== Segment start ==

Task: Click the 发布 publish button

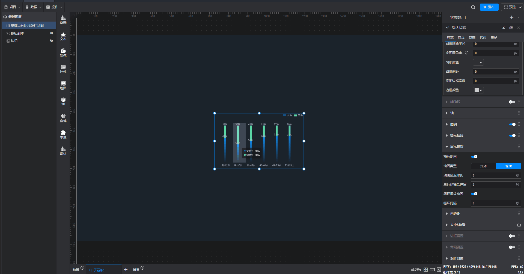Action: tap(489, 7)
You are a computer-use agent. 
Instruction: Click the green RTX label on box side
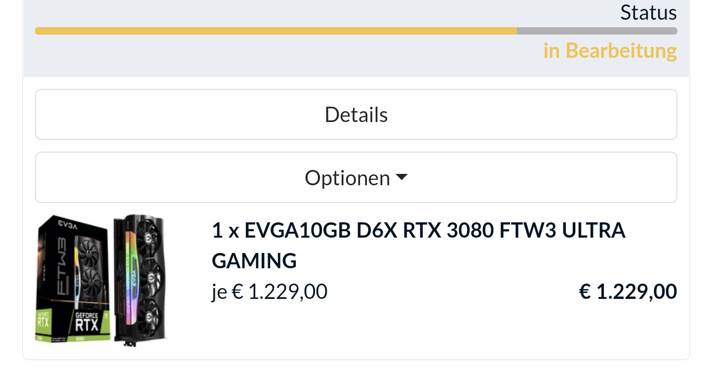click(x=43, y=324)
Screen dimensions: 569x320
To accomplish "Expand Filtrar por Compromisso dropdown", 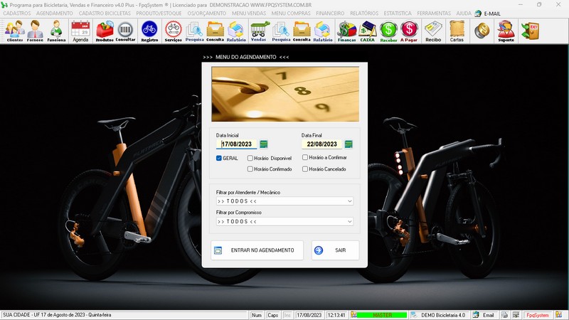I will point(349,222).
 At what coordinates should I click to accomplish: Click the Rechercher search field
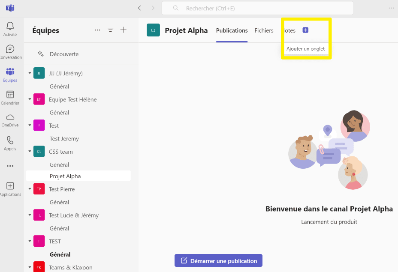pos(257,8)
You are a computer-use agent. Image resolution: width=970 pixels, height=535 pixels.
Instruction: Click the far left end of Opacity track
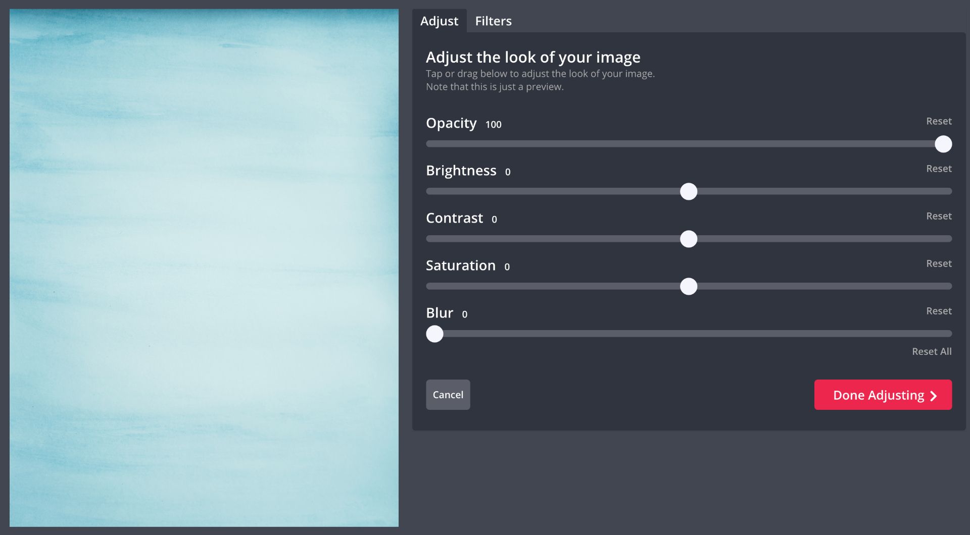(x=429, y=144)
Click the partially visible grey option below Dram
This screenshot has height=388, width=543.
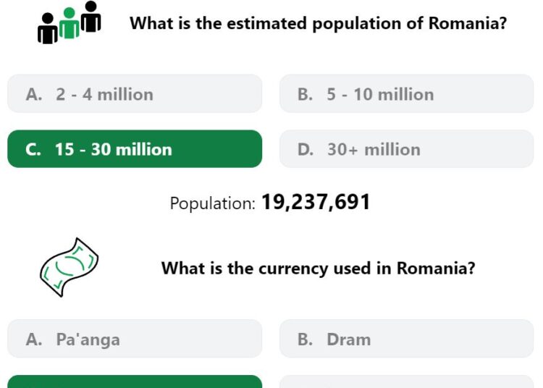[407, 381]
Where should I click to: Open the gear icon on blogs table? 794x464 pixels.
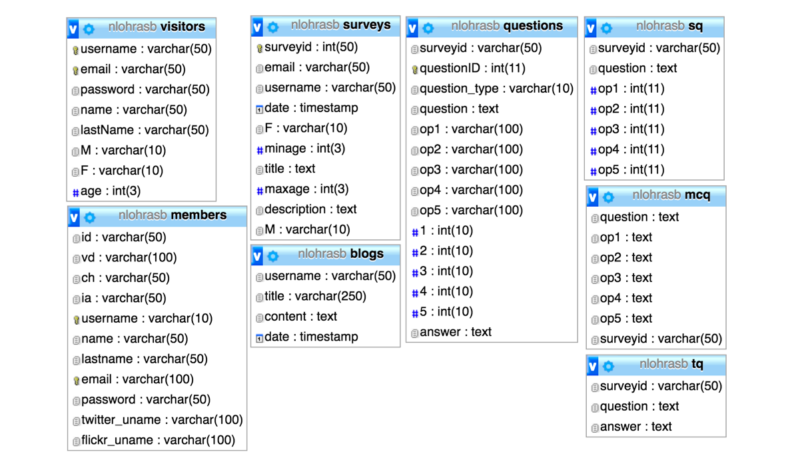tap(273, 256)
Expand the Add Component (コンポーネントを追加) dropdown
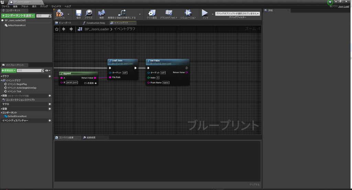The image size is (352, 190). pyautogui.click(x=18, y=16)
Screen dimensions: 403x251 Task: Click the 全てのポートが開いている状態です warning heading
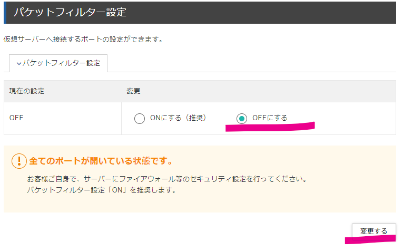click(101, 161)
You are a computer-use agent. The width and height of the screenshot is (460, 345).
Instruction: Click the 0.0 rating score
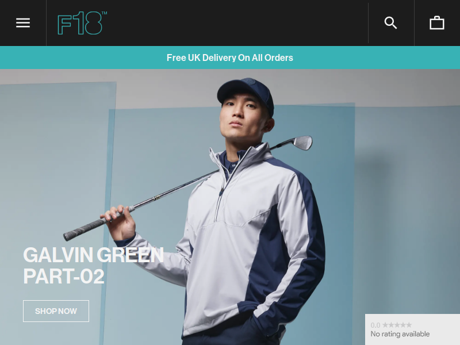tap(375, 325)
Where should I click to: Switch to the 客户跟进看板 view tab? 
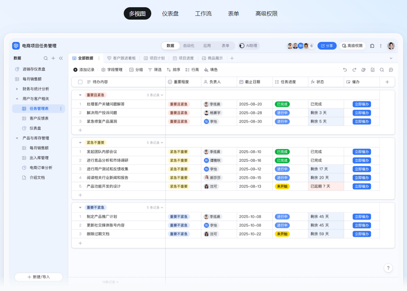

== Segment end ==

Work order: Where in the listing does the string "agent" appear? Copy every line that has it.

Completed exercise:
You are a computer-use agent. 
You are a computer-use agent. Image resolution: width=970 pixels, height=535 pixels.
You are a computer-use agent. The width and height of the screenshot is (460, 345).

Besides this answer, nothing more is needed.